Persistence of magnetic excitations in La2-xSrxCuO4 from the undoped insulator to the heavily overdoped non-superconducting metal
M. P. M. Dean, G. Dellea, R. S. Springell, F. Yakhou-Harris, K., Kummer, N. B. Brookes, X. Liu, Y.-J. Sun, J. Strle, T. Schmitt, L., Braicovich, G. Ghiringhelli, I. Bozovic, J. P. Hill

TL;DR
This study uses RIXS to track magnetic excitations in La2-xSrxCuO4 across the entire phase diagram, revealing persistent magnons even in heavily overdoped, non-superconducting samples, challenging previous assumptions about their role in high-temperature superconductivity.
Contribution
It demonstrates that magnetic excitations persist in heavily overdoped cuprates, suggesting other factors influence the loss of superconductivity beyond magnetic excitation disappearance.
Findings
Magnetic excitations persist up to x=0.40 in La2-xSrxCuO4.
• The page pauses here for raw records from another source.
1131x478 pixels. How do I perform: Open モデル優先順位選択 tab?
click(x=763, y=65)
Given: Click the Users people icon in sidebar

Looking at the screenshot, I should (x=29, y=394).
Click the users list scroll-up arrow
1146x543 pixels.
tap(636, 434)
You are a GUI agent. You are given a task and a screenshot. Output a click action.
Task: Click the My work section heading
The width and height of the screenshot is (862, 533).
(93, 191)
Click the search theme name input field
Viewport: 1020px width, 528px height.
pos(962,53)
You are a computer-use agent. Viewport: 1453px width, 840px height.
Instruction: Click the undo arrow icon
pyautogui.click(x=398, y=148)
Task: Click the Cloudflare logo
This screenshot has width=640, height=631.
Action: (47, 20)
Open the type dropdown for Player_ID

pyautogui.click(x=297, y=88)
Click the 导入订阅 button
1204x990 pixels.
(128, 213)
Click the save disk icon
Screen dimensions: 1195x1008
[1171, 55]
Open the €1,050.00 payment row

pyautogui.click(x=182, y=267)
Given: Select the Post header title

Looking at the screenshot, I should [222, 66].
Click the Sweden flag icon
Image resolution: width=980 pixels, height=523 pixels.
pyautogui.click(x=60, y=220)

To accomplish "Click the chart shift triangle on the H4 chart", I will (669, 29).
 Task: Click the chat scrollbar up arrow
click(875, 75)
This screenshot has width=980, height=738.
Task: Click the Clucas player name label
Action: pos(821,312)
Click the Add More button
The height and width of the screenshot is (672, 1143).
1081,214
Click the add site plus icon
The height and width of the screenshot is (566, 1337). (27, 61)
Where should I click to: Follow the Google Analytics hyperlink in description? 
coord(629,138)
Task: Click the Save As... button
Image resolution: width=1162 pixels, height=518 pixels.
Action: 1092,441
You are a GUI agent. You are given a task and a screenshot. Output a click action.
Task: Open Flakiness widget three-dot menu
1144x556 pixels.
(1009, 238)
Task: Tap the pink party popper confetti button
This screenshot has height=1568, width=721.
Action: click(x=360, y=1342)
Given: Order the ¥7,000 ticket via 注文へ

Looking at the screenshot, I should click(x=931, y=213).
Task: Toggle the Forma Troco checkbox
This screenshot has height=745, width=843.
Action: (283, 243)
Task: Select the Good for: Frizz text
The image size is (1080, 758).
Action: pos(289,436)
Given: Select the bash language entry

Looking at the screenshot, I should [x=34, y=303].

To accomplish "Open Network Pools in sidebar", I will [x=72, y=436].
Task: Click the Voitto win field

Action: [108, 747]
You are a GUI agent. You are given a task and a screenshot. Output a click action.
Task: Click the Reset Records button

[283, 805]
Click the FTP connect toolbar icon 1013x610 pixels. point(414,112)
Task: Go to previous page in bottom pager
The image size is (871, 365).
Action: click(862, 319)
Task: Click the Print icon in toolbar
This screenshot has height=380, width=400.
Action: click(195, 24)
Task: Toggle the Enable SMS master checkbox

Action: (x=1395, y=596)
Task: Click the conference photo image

Magnon dispersion remains similar across doping levels.
Superconductivity loss is not due to magnetic excitation disappearance.
Abstract
One of the most intensely studied scenarios of high-temperature superconductivity (HTS) postulates pairing by exchange of magnetic excitations [1]. Indeed, such excitations have been observed up to around optimal doping in the cuprates [2-7]. In the heavily overdoped regime neutron scattering measurements indicate that magnetic excitations have effectively disappeared [8-10], and this was argued to cause the demise of HTS with overdoping [1, 8, 10]. Here we use resonant inelastic x-ray scattering (RIXS), which is sensitive to complementary parts of reciprocal space, to measure the evolution of the magnetic excitations in La2-xSrxCuO4 across the entire phase diagram, from a strongly correlated insulator (x = 0) to a non-superconducting metal (x = 0.40). For x = 0, well-defined magnon excitations are observed [11]. These magnons broaden with doping, but they persist with a similar…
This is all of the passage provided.